On 03/29/2015 11:34 AM, FUJIWARA Katsunori wrote:
> # HG changeset patch
> # User FUJIWARA Katsunori <foozy@lares.dti.ne.jp>
> # Date 1427653752 -32400
> #      Mon Mar 30 03:29:12 2015 +0900
> # Node ID ce47b26e3c0d6104b5bfb2d15e59b5a2af573956
> # Parent  5070134e83f1a46a55f74e6e6dce6ebd75a5eee9
> context: enhance findbyhash for partial hash ID
>
> Before this patch, there is no easy way to examine existence of the
> revision by partial hash ID strictly.
>
> "hashid in repo" may match against bookmarks, tags and so on.
>
> This patch factors out the logic for it in "changectx.__init__()" and
> enhance "findbyhash()" with it, to avoid duplication of similar code.
>
> This is a preparation to fix equivalence problem of revset predicate
> "id()".
>
> diff --git a/mercurial/context.py b/mercurial/context.py
> --- a/mercurial/context.py
> +++ b/mercurial/context.py
> @@ -426,6 +426,12 @@ def _findby40hash(repo, changeid):
>       except (TypeError, LookupError):
>           return None
>
> +def _findbypartialhash(repo, changeid):
> +    node = repo.unfiltered().changelog._partialmatch(changeid)
> +    if node is not None:
> +        return (node, repo.changelog.rev(node))
> +    return None
> +
>   def findbyhash(repo, hashid, abort=False):
>       """Find the revision by hash ID
>
> @@ -443,8 +449,12 @@ def findbyhash(repo, hashid, abort=False
>       branches and so on.
>       """
>       assert isinstance(hashid, str)
> -    assert len(hashid) == 40
> -    return _wraplookup(_findby40hash, repo, hashid, abort)
> +    assert len(hashid) <= 40
> +    if len(hashid) == 40:
> +        lookupfunc = _findby40hash
> +    else:
> +        lookupfunc = _findbypartialhash

Why are we not using _partialmatch in all case ?.
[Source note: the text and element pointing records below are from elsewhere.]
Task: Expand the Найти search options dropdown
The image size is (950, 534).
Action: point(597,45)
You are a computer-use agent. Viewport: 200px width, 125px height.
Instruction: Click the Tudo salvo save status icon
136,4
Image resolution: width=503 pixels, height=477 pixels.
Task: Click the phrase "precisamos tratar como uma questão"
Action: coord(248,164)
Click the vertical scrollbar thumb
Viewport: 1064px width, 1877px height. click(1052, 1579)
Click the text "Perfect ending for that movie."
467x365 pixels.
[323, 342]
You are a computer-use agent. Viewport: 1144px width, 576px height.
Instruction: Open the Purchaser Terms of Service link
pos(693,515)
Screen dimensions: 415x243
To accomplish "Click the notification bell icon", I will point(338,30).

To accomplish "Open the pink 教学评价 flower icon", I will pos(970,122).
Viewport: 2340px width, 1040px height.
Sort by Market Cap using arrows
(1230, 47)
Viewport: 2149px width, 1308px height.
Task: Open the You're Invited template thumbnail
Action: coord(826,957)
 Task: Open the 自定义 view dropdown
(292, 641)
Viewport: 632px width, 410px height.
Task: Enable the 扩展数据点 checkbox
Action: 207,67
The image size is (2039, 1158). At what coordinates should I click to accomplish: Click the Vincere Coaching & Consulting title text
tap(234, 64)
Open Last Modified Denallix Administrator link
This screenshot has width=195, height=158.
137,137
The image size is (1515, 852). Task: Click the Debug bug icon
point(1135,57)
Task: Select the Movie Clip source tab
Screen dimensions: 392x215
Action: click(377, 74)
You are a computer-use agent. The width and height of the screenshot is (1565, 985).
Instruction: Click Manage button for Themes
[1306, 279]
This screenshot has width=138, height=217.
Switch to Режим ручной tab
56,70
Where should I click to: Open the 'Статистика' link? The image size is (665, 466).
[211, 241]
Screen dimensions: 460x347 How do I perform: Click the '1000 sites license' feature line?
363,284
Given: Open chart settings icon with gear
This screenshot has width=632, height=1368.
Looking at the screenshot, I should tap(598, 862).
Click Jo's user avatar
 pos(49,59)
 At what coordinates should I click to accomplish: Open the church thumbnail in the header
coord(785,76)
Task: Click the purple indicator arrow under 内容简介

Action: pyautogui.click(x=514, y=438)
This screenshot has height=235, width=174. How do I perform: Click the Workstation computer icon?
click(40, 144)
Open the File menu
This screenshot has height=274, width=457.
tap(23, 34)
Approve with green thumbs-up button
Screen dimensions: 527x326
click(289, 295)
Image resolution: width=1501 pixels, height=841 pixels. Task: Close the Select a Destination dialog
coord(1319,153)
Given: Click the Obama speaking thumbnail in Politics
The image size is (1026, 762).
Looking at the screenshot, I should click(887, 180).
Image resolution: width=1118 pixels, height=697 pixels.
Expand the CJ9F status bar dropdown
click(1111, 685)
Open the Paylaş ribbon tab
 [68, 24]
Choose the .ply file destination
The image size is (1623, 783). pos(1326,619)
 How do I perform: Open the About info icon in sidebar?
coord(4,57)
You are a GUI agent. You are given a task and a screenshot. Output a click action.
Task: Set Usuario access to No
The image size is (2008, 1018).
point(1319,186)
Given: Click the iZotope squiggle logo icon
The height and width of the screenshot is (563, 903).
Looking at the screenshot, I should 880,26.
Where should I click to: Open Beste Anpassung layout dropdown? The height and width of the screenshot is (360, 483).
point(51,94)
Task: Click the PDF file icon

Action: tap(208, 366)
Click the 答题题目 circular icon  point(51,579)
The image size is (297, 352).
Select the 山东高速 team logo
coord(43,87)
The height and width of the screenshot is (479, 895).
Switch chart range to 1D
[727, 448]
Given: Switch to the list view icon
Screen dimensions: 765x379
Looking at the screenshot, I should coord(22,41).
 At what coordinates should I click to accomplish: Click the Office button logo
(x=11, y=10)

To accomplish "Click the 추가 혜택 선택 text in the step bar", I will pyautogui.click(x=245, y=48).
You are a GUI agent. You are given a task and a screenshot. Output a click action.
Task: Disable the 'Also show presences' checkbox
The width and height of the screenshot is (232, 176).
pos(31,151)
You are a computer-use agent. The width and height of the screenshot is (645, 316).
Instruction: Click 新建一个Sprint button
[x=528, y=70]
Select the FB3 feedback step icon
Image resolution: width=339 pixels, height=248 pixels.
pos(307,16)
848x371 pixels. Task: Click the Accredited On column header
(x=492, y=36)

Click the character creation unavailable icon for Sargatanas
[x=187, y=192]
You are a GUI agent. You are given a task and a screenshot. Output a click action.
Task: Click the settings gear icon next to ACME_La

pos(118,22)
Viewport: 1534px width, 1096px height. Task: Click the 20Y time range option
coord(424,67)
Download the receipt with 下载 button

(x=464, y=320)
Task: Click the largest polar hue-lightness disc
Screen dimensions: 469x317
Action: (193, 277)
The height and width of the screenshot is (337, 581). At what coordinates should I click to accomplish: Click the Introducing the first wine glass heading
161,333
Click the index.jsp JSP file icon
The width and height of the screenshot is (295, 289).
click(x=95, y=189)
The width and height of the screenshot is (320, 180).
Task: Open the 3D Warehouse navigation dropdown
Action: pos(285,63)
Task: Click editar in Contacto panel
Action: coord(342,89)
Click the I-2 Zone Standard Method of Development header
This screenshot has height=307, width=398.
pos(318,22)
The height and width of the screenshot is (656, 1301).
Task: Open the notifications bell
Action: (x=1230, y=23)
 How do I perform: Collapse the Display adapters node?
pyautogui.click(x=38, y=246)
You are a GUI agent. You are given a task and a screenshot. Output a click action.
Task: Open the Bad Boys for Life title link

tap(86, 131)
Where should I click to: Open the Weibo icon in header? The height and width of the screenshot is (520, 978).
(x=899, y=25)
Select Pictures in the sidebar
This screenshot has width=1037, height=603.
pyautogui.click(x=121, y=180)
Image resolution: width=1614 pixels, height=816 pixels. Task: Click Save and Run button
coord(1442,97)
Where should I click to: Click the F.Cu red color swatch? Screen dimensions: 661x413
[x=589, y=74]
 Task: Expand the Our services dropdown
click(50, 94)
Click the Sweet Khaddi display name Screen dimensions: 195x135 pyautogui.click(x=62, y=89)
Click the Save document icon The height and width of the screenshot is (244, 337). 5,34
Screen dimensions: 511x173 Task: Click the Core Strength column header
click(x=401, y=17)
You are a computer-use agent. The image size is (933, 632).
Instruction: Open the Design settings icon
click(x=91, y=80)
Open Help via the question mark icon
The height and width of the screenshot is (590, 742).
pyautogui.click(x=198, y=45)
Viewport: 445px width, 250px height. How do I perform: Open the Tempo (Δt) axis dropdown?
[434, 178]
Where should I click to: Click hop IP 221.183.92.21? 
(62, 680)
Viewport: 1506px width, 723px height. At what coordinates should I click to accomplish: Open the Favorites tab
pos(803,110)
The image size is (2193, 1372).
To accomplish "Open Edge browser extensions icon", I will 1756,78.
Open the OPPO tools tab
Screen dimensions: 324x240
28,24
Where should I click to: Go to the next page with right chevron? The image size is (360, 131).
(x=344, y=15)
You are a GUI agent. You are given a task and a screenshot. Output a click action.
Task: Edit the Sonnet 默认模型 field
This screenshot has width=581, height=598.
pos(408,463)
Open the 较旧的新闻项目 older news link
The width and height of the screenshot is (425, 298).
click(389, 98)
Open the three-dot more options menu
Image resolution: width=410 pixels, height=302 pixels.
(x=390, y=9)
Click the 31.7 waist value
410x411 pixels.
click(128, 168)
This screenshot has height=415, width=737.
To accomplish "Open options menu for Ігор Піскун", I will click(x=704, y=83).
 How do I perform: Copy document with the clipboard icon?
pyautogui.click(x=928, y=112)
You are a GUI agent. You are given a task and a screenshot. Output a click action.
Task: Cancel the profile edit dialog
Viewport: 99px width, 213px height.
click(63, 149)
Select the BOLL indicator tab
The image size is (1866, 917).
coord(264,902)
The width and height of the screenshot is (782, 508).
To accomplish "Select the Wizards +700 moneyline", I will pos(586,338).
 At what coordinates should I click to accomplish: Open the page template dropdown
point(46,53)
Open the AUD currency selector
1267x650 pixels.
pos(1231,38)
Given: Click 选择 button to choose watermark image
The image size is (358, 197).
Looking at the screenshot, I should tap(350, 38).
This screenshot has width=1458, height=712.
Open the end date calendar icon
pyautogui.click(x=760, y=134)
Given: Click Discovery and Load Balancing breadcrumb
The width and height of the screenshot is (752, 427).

> +    return _wraplookup(lookupfunc, repo, hashid, abort)
>
>   class changectx(basectx):
>       """A changecontext object makes access to data related to a particular
> @@ -528,9 +538,9 @@ class changectx(basectx):
>               except error.RepoLookupError:
>                   pass
>
> -            self._node = repo.unfiltered().changelog._partialmatch(changeid)
> -            if self._node is not None:
> -                self._rev = repo.changelog.rev(self._node)
> +            found = _findbypartialhash(repo, changeid)
> +            if found:
> +                self._node, self._rev = found
>                   return
>
>               # lookup failed
> _______________________________________________
> Mercurial-devel mailing list
> Mercurial-devel@selenic.com
> http://selenic.com/mailman/listinfo/mercurial-devel
>
Katsunori FUJIWARA - March 31, 2015, 10 a.m.
At Mon, 30 Mar 2015 15:13:41 -0700,
Pierre-Yves David wrote:
> 
> 
> 
> On 03/29/2015 11:34 AM, FUJIWARA Katsunori wrote:
> > # HG changeset patch
> > # User FUJIWARA Katsunori <foozy@lares.dti.ne.jp>
> > # Date 1427653752 -32400
> > #      Mon Mar 30 03:29:12 2015 +0900
> > # Node ID ce47b26e3c0d6104b5bfb2d15e59b5a2af573956
> > # Parent  5070134e83f1a46a55f74e6e6dce6ebd75a5eee9
> > context: enhance findbyhash for partial hash ID
> >
> > Before this patch, there is no easy way to examine existence of the
> > revision by partial hash ID strictly.
> >
> > "hashid in repo" may match against bookmarks, tags and so on.
> >
> > This patch factors out the logic for it in "changectx.__init__()" and
> > enhance "findbyhash()" with it, to avoid duplication of similar code.
> >
> > This is a preparation to fix equivalence problem of revset predicate
> > "id()".
> >
> > diff --git a/mercurial/context.py b/mercurial/context.py
> > --- a/mercurial/context.py
> > +++ b/mercurial/context.py
> > @@ -426,6 +426,12 @@ def _findby40hash(repo, changeid):
> >       except (TypeError, LookupError):
> >           return None
> >
> > +def _findbypartialhash(repo, changeid):
> > +    node = repo.unfiltered().changelog._partialmatch(changeid)
> > +    if node is not None:
> > +        return (node, repo.changelog.rev(node))
> > +    return None
> > +
> >   def findbyhash(repo, hashid, abort=False):
> >       """Find the revision by hash ID
> >
> > @@ -443,8 +449,12 @@ def findbyhash(repo, hashid, abort=False
> >       branches and so on.
> >       """
> >       assert isinstance(hashid, str)
> > -    assert len(hashid) == 40
> > -    return _wraplookup(_findby40hash, repo, hashid, abort)
> > +    assert len(hashid) <= 40
> > +    if len(hashid) == 40:
> > +        lookupfunc = _findby40hash
> > +    else:
> > +        lookupfunc = _findbypartialhash
> 
> Why are we not using _partialmatch in all case ?.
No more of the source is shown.